--- Input material Enclosed Below ---

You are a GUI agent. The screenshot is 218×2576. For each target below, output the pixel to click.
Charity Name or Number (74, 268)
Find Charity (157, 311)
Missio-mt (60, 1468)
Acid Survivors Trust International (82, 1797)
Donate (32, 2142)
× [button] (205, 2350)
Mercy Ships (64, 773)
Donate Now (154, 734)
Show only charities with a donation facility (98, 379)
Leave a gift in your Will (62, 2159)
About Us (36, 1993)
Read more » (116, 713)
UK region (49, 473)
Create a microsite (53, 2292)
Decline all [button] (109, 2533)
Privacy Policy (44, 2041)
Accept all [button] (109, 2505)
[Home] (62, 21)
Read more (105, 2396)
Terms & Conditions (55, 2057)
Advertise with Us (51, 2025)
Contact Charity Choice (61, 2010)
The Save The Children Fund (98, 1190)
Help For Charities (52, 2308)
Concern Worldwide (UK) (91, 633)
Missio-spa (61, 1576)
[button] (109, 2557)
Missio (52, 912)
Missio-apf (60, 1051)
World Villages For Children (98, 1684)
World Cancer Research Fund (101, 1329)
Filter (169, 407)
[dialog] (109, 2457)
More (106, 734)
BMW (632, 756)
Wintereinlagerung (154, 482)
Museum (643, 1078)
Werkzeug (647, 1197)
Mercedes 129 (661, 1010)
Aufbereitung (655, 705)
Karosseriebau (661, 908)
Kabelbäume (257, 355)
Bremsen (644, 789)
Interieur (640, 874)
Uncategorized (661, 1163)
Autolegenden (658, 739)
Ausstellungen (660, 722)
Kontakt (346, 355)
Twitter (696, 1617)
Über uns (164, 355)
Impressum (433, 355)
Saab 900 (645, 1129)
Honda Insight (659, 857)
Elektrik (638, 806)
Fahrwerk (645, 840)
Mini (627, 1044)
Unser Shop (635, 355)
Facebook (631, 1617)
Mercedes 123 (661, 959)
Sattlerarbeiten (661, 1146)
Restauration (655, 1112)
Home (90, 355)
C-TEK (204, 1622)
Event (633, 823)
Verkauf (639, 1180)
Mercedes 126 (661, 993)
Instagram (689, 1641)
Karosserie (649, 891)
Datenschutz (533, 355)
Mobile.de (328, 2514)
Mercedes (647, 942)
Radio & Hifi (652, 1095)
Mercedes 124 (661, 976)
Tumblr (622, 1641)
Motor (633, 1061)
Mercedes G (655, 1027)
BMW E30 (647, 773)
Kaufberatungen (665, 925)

--- End of Enclosed Input material ---

What to do:
Retype every record above exactly.

Solution:
You are a GUI agent. The screenshot is 218×2576. For each target below, output the pixel to click.
Charity Name or Number (74, 268)
Find Charity (157, 311)
Missio-mt (60, 1468)
Acid Survivors Trust International (82, 1797)
Donate (32, 2142)
× [button] (205, 2350)
Mercy Ships (64, 773)
Donate Now (154, 734)
Show only charities with a donation facility (98, 379)
Leave a gift in your Will (62, 2159)
About Us (36, 1993)
Read more » (116, 713)
UK region (49, 473)
Create a microsite (53, 2292)
Decline all [button] (109, 2533)
Privacy Policy (44, 2041)
Accept all [button] (109, 2505)
[Home] (62, 21)
Read more (105, 2396)
Terms & Conditions (55, 2057)
Advertise with Us (51, 2025)
Contact Charity Choice (61, 2010)
The Save The Children Fund (98, 1190)
Help For Charities (52, 2308)
Concern Worldwide (UK) (91, 633)
Missio-spa (61, 1576)
[button] (109, 2557)
Missio (52, 912)
Missio-apf (60, 1051)
World Villages For Children (98, 1684)
World Cancer Research Fund (101, 1329)
Filter (169, 407)
[dialog] (109, 2457)
More (106, 734)
BMW (632, 756)
Wintereinlagerung (154, 482)
Museum (643, 1078)
Werkzeug (647, 1197)
Mercedes 129 (661, 1010)
Aufbereitung (655, 705)
Karosseriebau (661, 908)
Kabelbäume (257, 355)
Bremsen (644, 789)
Interieur (640, 874)
Uncategorized (661, 1163)
Autolegenden (658, 739)
Ausstellungen (660, 722)
Kontakt (346, 355)
Twitter (696, 1617)
Über uns (164, 355)
Impressum (433, 355)
Saab 900 (645, 1129)
Honda Insight (659, 857)
Elektrik (638, 806)
Fahrwerk (645, 840)
Mini (627, 1044)
Unser Shop (635, 355)
Facebook (631, 1617)
Mercedes 123 (661, 959)
Sattlerarbeiten (661, 1146)
Restauration (655, 1112)
Home (90, 355)
C-TEK (204, 1622)
Event (633, 823)
Verkauf (639, 1180)
Mercedes 126 (661, 993)
Instagram (689, 1641)
Karosserie (649, 891)
Datenschutz (533, 355)
Mobile.de (328, 2514)
Mercedes (647, 942)
Radio & Hifi (652, 1095)
Mercedes 124 (661, 976)
Tumblr (622, 1641)
Motor (633, 1061)
Mercedes G (655, 1027)
BMW E30 (647, 773)
Kaufberatungen (665, 925)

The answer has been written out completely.